Second, federalism permits the states to operate as laboratories of democracy-to experiment with various policies and Programs. For example, if Tennessee wanted to provide a state-run health system for its citizens, the other 49 states could observe the effects of this venture on Tennessee's economy, the quality of care provided, and the overall cost of health care. If the plan proved to be efficacious other states might choose to emulate it, or adopt a plan taking into account any problems surfacing in Tennessee. If the plan proved to be a disastrous intervention, the other 49 could decide to leave the provision of medical care to the private sector. With national plans and programs, the national officials simply roll the dice for all 284 million people of the United States and hope they get things right.
Experimentation in policymaking also encourages a healthy competition among units of government and allows the people to vote with their feet should they find a law of policy detrimental to their interests. Using again the state-run health system as an example, if a citizen of Tennessee was unhappy with Tennessee's meddling with the provisions of health care, the citizen could move to a neighboring state. Reallocation to a state like North Carolina, with a similar culture and climate, would not be a dramatic shift and would be a viable option. Moreover, if enough citizens exercised this option, Tennessee would be pressured to abandon its foray into socialized medicine, or else lose much of its tax base. To escape a national health system, a citizen would have to emigrate to a foreign country, an option far less appealing and less likely to be exercised than moving to a neighboring state. Without competition from other units of government,the national government would have much less incentive than Tennessee would to modify the objectionable policy. Clearly, the absence of experimentation and competition hampers the creation of effective programs and makes the modification of failed national programs less likely.
The Monopoly Power is huge because all the States pay into it as the States help enforce the Direct Tax, or Extortion, known as The FED, and The IRS, which is also a Hidden Tax added to, or accelerating, the Direct Extortion Fee, as by mathematical Exponent, the Fraud bring one Tax to a higher power.
And the fools are led to believe it to be a good investment with ample returns of profits.
Until the goose can't lay any more golden eggs.
Then the rats each each other.
So...isolating that type of destructive scenario into one "Failed State" which can be understood from another angle, is better, or worse than applying that "Failed State" to the whole Country, or the whole Globe?
Adam Kokesh offers an estimate of having insufficient numbers to accomplish the task of deterrence.

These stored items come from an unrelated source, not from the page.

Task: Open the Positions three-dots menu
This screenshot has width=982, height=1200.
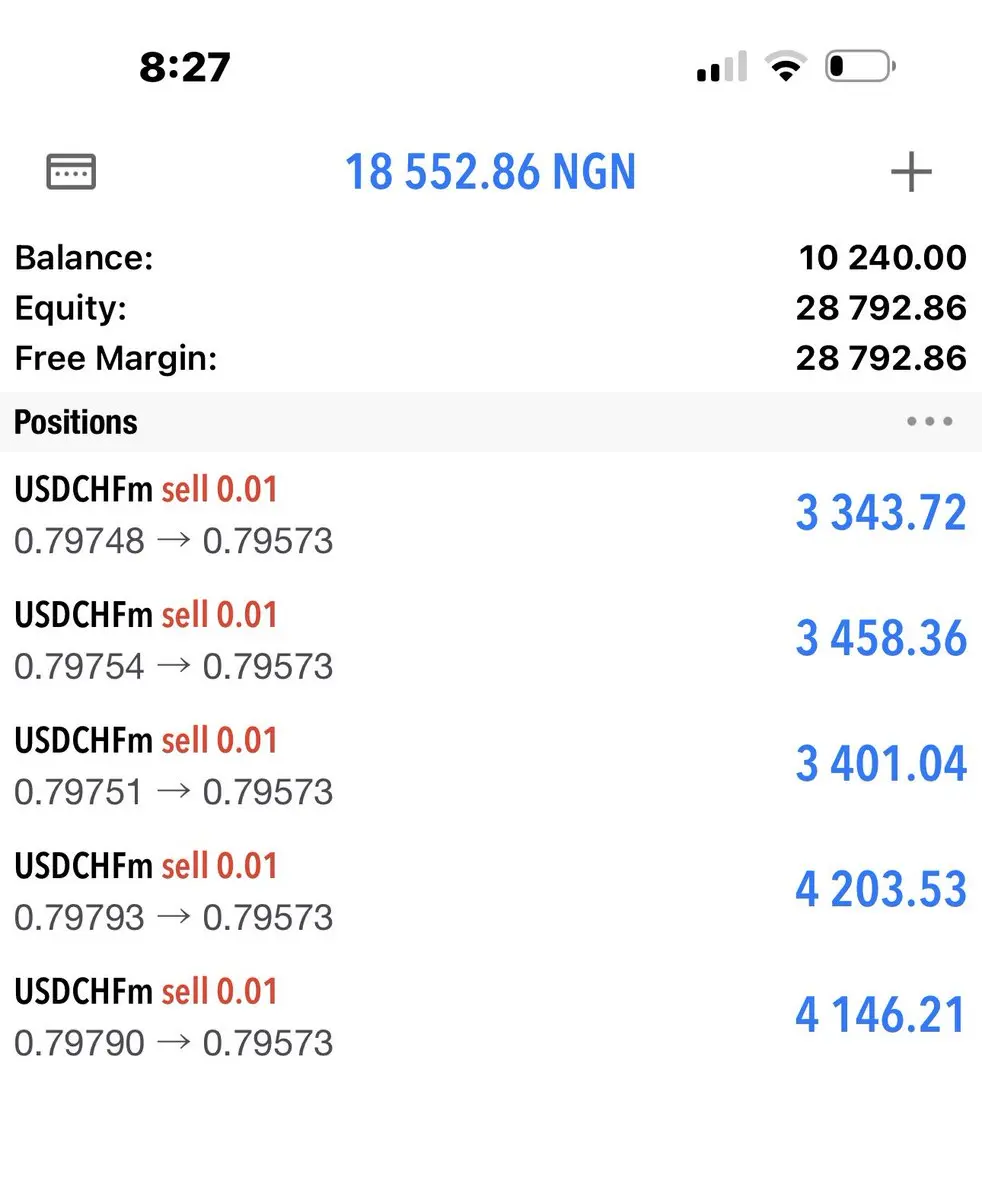Action: [x=929, y=422]
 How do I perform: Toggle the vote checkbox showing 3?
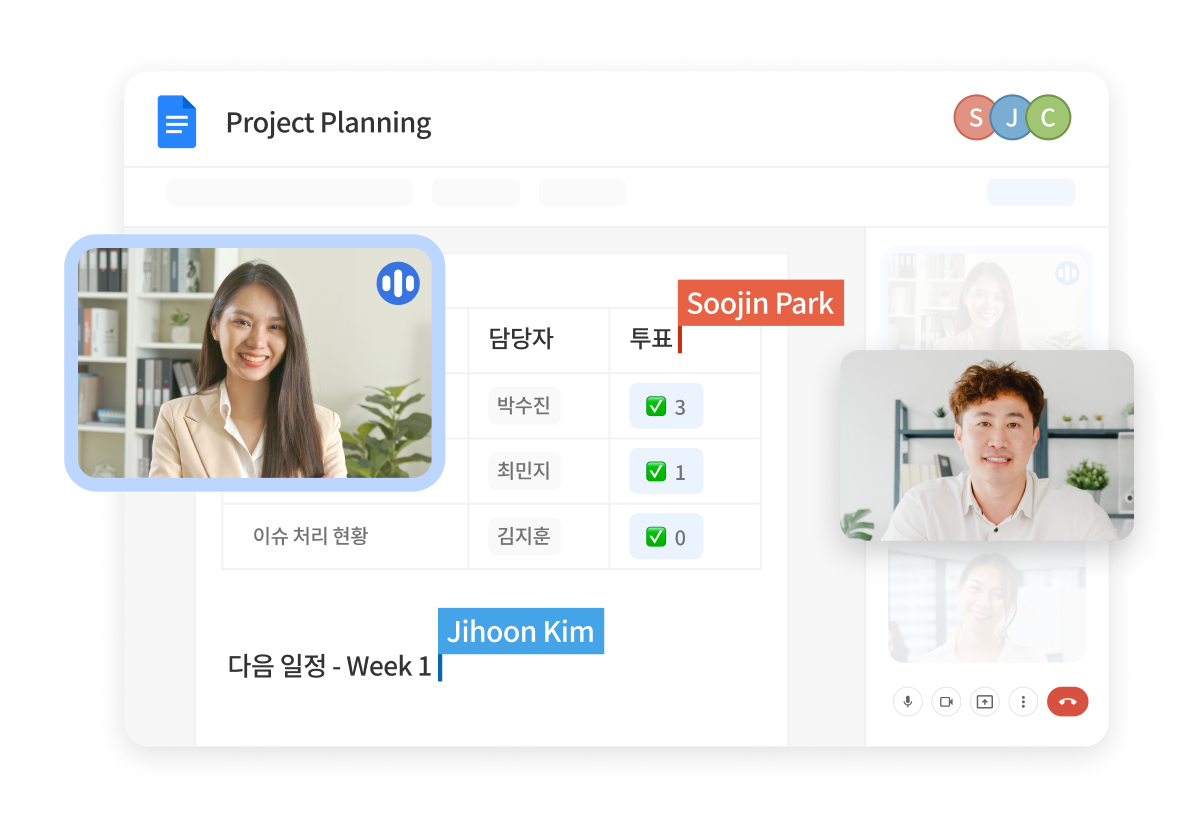pyautogui.click(x=656, y=406)
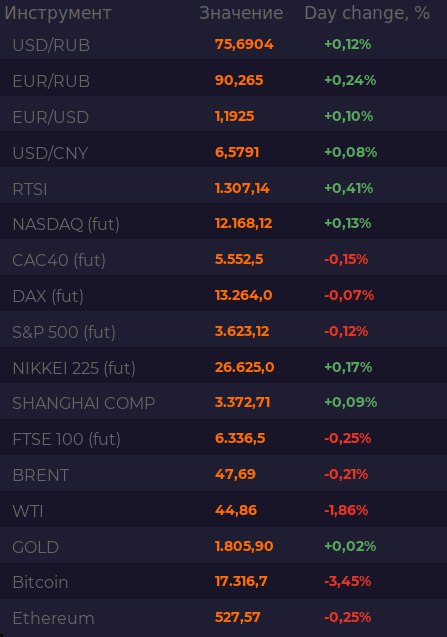
Task: Click SHANGHAI COMP day change +0,09%
Action: [351, 402]
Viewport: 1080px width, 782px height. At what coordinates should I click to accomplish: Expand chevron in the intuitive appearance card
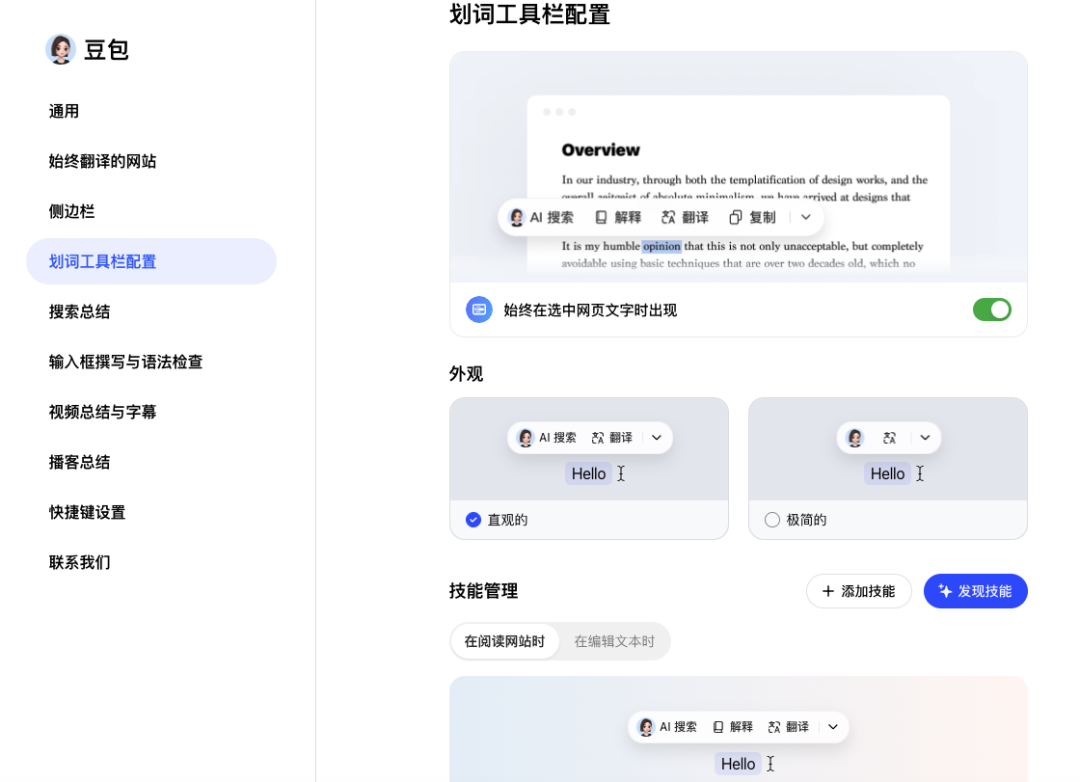click(656, 438)
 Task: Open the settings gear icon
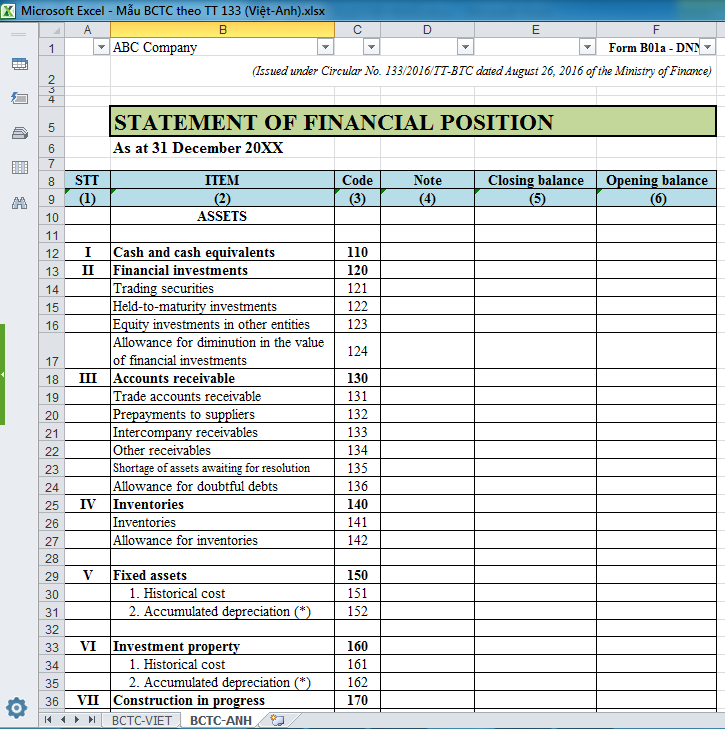point(16,708)
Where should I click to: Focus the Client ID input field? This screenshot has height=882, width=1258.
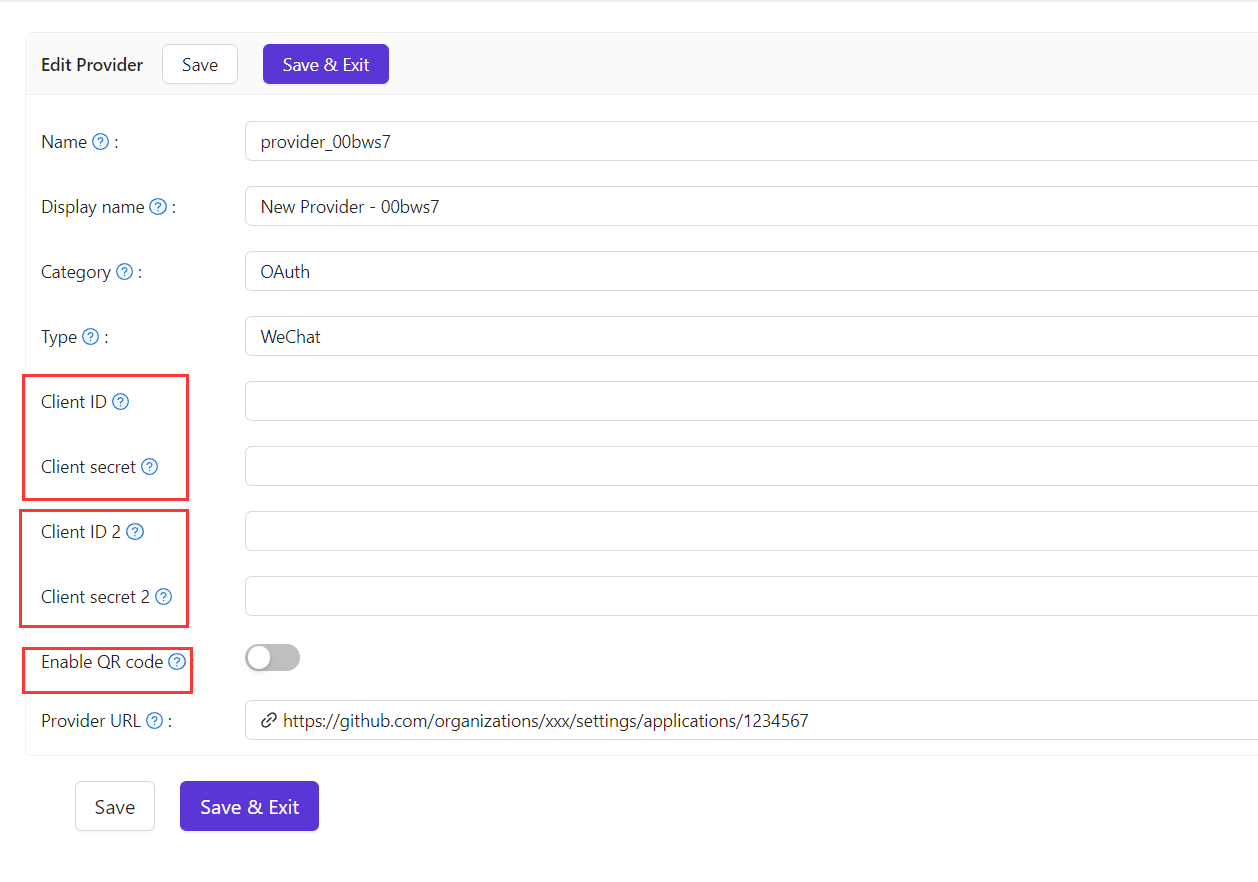[x=750, y=401]
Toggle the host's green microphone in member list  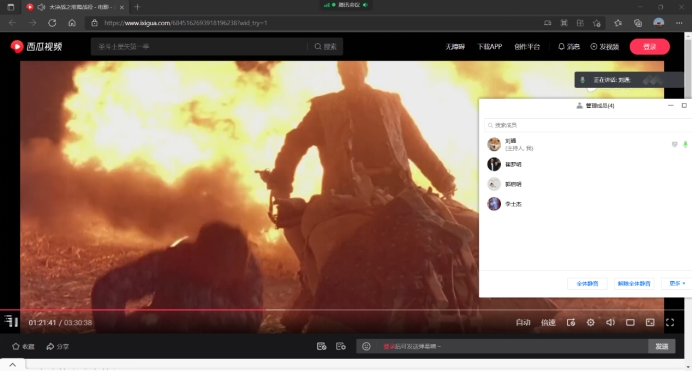pos(685,144)
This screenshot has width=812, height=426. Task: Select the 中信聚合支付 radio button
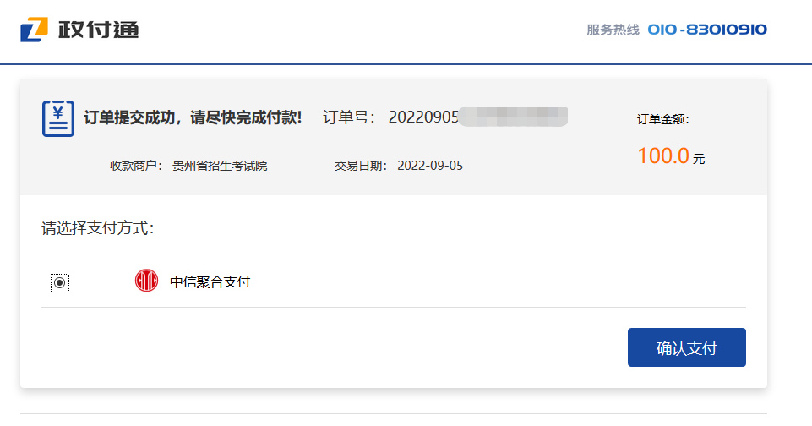coord(60,282)
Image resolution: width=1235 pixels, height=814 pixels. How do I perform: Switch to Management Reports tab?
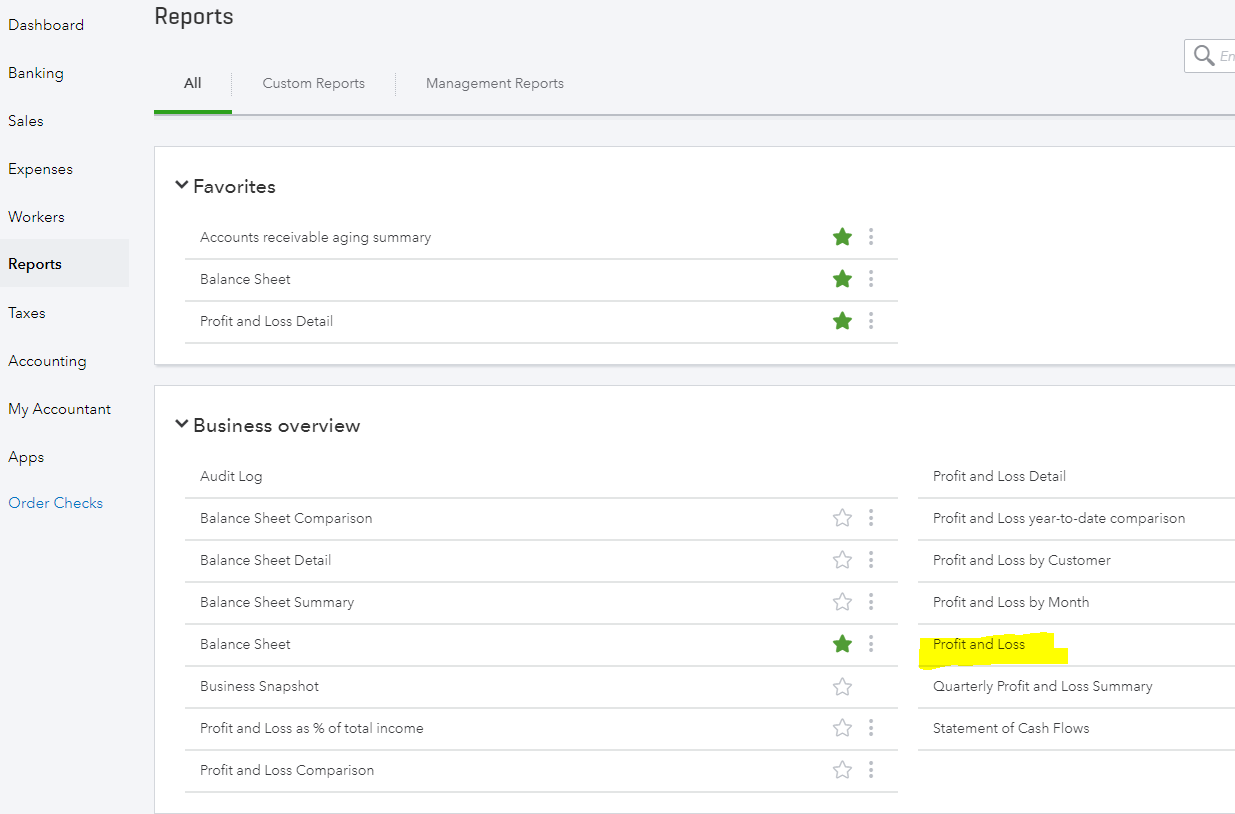tap(494, 84)
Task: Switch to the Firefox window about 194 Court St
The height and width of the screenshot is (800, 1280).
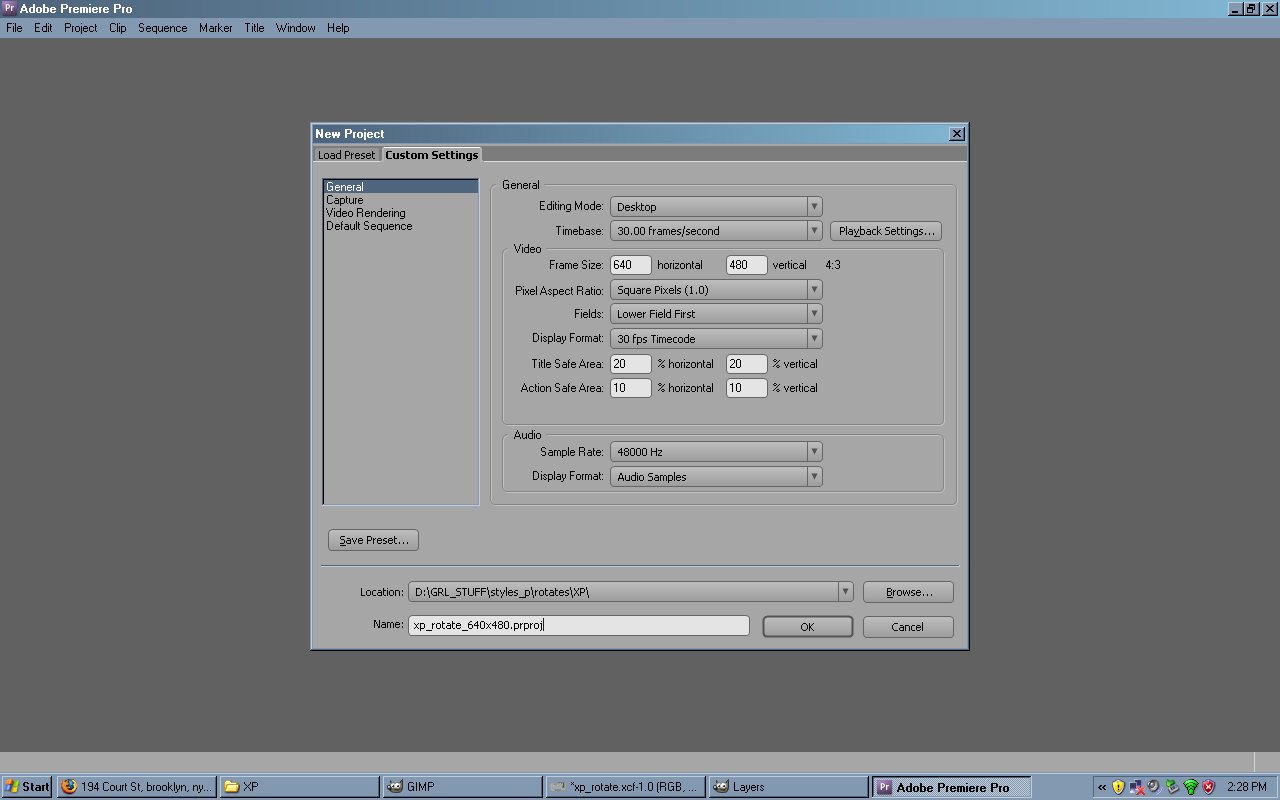Action: point(137,786)
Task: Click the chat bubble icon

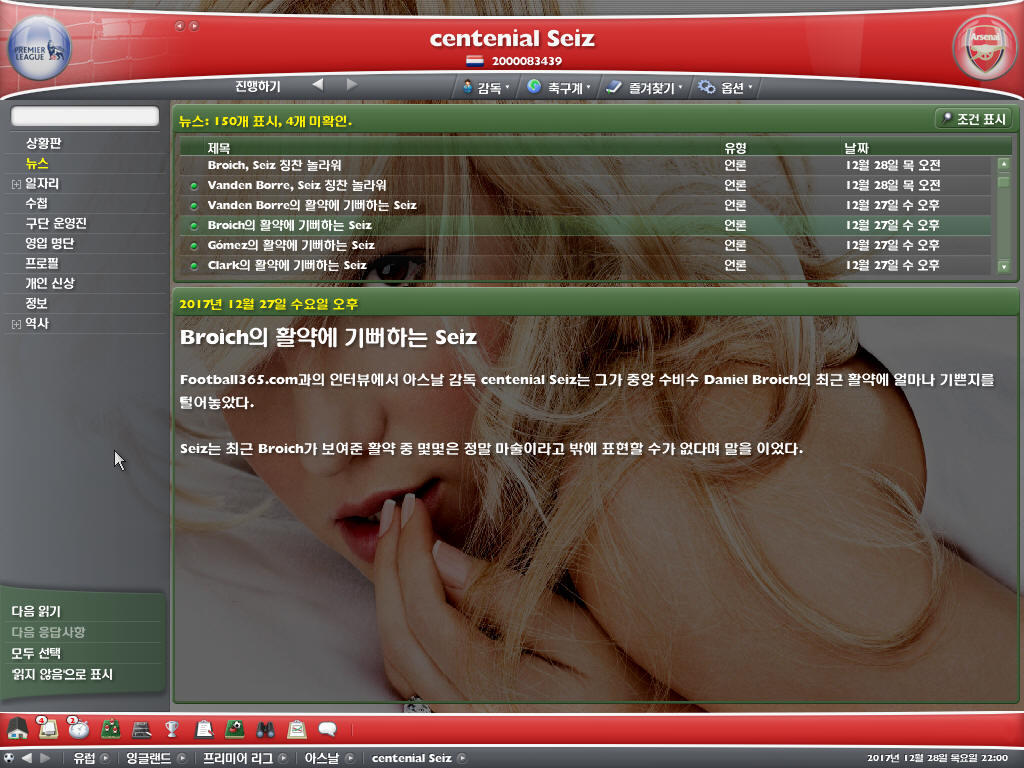Action: 327,727
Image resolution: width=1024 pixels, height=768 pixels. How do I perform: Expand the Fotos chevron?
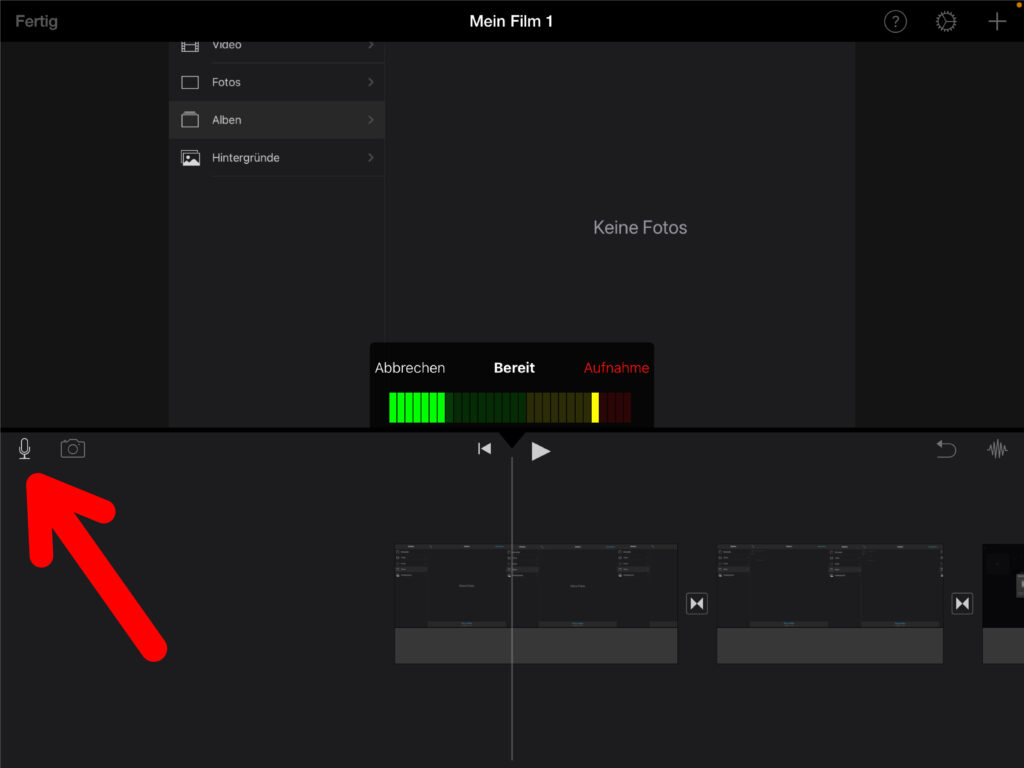371,82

That is how I take his words.
Sufficient numbers working cooperatively, agreeably, in voluntary association, instead of rats eating rats on cue, just following orders, can, proven, can, deter criminals, by making crime unaffordable.
Not conspiracy theory.
Not utopian dreams.
Later in the discussion Adam turns to the meaning of words, while Alex appears to question that meaning.
What is Federalism?
Here is a sticky point.
If Alex Jones defines the meaning of Federalism according to the words published by Alexander Hamilton, then there is a problem, since Alexander Hamilton was a very well paid liar.
If Alex Jones defines the meaning of Federalism according to Patrick Henry, or George Mason, who were labeled as Anti-Federalists by the Nationalists who were exemplified by Alexander Hamilton, then that is all together different, and that would be completely in-line with voluntary association, Free Markets of Government, and therefore Free Markets of Money, and therefore Free Markets of everything.
So...which is it?
Federalism is a lie covering up Monopoly Union of Force where the Criminals dictate that what they do is legal and what anyone else does is illegal, and therefore anyone making anything worth stealing is thereby stolen so as to afford more power to the thieves and less power of defense to the victims.
Federalism is, in fact, the working design of Free Markets in Government.
You tell me, please. I don't get to discuss such things with anyone, let alone an Alex Jones, an Adam Kokesh, or a Noam Chomsky.